• **YOUR ASSIGNMENT**
Pull out all lines from the listing below in which the word "agent" appears.

• **SOURCE RECORDS**
--- START ---

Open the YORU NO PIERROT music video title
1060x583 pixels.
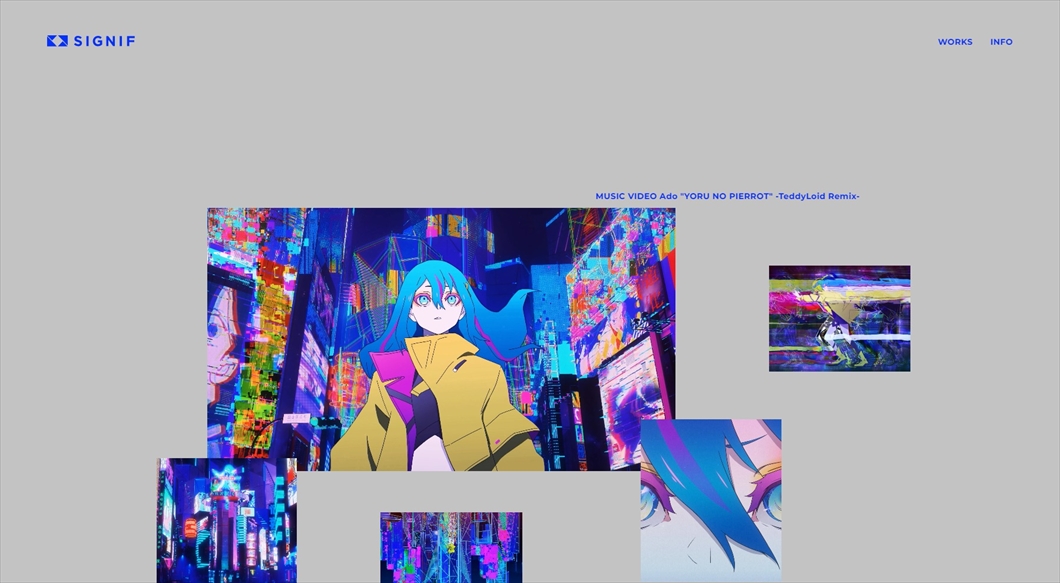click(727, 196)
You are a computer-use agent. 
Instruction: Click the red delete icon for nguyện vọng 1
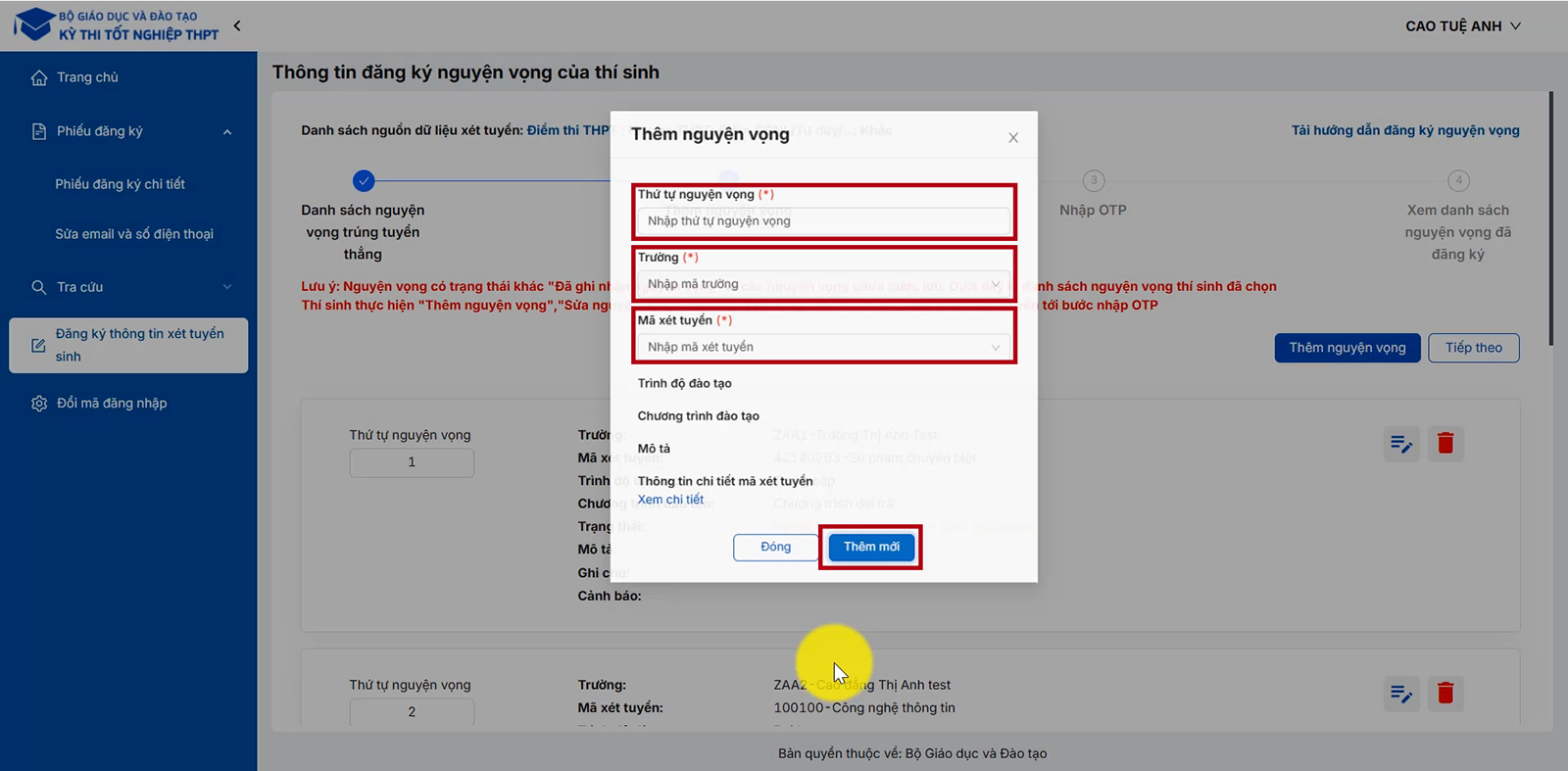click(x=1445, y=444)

--- END ---
--- START ---

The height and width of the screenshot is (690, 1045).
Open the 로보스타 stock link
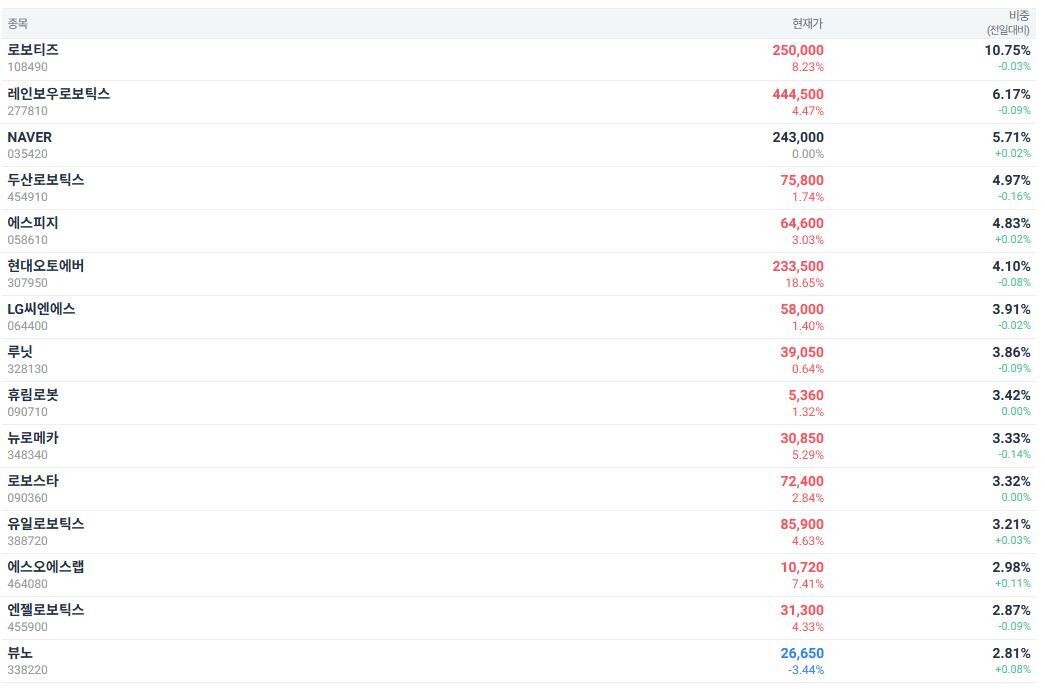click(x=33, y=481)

--- END ---
--- START ---

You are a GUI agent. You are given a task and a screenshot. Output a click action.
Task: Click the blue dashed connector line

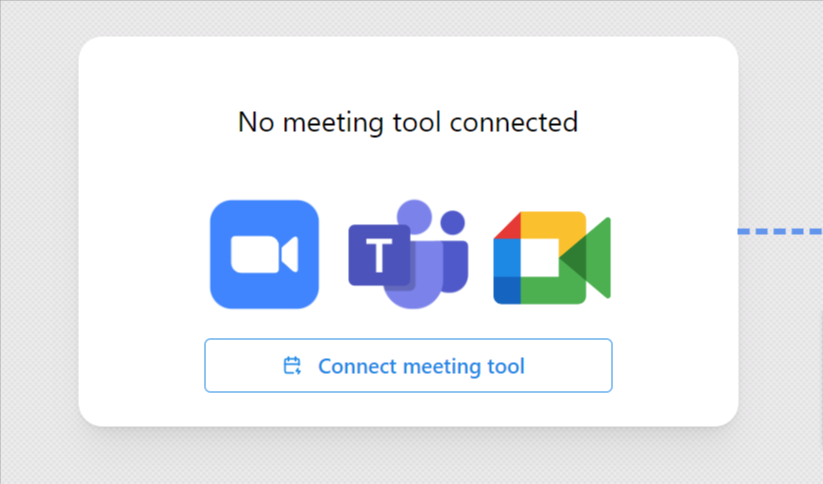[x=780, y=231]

--- END ---

• **REPLY TO THE EXERCISE**
You are a computer-use agent. 
You are a GUI agent. You are given a task and a screenshot. Output a click action.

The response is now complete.